▶ **Work instruction**
Your response should be the lines from the one containing "Click the globe icon for Laporan Publik" through the end of the material, copied exactly and with nothing added.

------ Supplied records ------

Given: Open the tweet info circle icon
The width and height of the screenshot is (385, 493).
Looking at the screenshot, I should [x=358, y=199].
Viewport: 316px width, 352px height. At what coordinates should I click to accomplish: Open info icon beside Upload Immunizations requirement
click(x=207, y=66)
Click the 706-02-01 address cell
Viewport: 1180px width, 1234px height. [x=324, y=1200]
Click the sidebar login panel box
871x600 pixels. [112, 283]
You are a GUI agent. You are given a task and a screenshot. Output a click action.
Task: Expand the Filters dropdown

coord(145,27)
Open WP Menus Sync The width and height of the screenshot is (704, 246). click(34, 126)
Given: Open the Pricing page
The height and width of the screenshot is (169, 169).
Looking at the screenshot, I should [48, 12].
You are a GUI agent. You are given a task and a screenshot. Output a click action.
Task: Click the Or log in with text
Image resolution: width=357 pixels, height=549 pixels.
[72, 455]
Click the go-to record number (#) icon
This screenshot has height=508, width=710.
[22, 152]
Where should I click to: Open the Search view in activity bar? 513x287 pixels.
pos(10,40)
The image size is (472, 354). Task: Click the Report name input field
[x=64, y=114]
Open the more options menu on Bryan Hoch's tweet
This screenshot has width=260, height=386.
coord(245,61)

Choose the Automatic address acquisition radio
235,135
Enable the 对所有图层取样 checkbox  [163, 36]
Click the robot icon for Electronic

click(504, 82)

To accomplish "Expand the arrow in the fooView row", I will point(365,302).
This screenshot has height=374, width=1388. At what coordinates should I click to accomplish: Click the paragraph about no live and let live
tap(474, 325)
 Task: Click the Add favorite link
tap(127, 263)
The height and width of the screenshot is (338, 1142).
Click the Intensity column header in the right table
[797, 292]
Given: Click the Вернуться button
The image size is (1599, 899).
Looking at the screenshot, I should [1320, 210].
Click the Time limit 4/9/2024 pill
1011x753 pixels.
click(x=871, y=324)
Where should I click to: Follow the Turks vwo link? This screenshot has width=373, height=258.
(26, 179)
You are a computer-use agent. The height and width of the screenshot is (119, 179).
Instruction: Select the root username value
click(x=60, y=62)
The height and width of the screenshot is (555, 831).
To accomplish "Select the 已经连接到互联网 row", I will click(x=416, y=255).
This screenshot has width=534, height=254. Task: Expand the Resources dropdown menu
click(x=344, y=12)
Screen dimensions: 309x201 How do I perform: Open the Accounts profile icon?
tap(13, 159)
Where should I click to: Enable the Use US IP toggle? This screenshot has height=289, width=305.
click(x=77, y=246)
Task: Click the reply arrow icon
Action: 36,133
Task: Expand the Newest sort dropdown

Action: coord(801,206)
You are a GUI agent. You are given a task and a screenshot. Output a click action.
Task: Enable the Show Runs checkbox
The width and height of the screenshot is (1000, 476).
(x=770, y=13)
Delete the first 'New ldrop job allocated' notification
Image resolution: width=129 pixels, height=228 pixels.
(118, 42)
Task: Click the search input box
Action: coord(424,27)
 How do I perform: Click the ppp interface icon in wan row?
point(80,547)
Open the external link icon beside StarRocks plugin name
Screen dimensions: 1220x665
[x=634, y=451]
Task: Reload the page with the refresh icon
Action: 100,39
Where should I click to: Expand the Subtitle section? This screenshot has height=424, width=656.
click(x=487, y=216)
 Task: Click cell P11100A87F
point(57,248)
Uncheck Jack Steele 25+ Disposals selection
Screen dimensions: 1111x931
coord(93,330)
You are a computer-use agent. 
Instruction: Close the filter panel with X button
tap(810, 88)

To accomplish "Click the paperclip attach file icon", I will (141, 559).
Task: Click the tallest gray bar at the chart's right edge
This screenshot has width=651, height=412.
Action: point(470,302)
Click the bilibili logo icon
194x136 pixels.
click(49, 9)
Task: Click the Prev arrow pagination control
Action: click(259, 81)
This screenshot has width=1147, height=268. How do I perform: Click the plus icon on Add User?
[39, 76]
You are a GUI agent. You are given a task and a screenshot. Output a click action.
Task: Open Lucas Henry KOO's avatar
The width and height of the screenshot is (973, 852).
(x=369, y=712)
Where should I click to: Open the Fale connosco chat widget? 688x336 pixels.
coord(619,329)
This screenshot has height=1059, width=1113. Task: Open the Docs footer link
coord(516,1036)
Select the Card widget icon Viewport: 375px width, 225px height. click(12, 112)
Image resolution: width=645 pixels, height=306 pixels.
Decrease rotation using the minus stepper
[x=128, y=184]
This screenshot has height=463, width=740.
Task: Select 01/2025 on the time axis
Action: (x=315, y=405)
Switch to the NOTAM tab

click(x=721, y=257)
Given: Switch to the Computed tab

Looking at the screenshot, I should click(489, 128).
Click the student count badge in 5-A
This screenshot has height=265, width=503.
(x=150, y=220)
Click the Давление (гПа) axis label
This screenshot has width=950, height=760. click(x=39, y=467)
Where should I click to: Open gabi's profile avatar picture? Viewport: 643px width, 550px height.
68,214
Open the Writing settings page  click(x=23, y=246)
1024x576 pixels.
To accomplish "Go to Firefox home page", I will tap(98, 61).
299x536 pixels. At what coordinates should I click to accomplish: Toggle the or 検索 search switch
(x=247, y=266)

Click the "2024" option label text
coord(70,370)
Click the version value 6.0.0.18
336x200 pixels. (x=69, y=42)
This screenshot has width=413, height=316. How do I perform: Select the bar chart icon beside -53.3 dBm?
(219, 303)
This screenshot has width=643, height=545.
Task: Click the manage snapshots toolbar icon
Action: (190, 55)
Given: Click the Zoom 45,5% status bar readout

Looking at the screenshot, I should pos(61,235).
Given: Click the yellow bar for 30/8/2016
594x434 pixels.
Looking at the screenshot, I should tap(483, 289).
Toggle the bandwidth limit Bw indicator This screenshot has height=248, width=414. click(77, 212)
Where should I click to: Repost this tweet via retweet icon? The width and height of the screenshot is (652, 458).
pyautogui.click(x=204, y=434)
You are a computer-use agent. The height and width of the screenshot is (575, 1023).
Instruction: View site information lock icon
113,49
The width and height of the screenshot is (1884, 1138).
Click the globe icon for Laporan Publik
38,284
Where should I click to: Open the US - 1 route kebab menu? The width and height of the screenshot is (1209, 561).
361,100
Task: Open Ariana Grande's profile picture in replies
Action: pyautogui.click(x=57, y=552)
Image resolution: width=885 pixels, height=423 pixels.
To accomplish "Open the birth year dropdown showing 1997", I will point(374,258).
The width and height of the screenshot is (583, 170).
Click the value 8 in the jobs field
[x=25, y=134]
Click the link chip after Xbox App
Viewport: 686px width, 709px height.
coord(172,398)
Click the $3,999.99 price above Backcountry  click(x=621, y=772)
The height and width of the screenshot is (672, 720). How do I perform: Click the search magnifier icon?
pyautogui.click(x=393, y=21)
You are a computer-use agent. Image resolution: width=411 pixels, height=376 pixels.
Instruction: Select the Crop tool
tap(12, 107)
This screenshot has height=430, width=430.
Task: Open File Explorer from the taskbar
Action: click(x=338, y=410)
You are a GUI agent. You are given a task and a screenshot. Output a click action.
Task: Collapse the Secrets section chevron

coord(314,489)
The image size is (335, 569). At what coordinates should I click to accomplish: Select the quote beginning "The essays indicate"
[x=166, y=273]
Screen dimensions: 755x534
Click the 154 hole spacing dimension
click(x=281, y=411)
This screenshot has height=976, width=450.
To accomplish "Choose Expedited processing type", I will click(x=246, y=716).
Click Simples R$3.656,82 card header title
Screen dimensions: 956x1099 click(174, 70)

------

▶ **Exercise result**
Click the globe icon for Laporan Publik
38,284
Where should I click to: Open the US - 1 route kebab menu? The width and height of the screenshot is (1209, 561).
361,100
Task: Open Ariana Grande's profile picture in replies
Action: pyautogui.click(x=57, y=552)
Image resolution: width=885 pixels, height=423 pixels.
To accomplish "Open the birth year dropdown showing 1997", I will point(374,258).
The width and height of the screenshot is (583, 170).
Click the value 8 in the jobs field
[x=25, y=134]
Click the link chip after Xbox App
Viewport: 686px width, 709px height.
coord(172,398)
Click the $3,999.99 price above Backcountry  click(x=621, y=772)
The height and width of the screenshot is (672, 720). How do I perform: Click the search magnifier icon?
pyautogui.click(x=393, y=21)
You are a computer-use agent. Image resolution: width=411 pixels, height=376 pixels.
Instruction: Select the Crop tool
tap(12, 107)
This screenshot has height=430, width=430.
Task: Open File Explorer from the taskbar
Action: click(x=338, y=410)
You are a GUI agent. You are given a task and a screenshot. Output a click action.
Task: Collapse the Secrets section chevron

coord(314,489)
The image size is (335, 569). At what coordinates should I click to accomplish: Select the quote beginning "The essays indicate"
[x=166, y=273]
Screen dimensions: 755x534
Click the 154 hole spacing dimension
click(x=281, y=411)
This screenshot has height=976, width=450.
To accomplish "Choose Expedited processing type", I will click(x=246, y=716).
Click Simples R$3.656,82 card header title
Screen dimensions: 956x1099 click(174, 70)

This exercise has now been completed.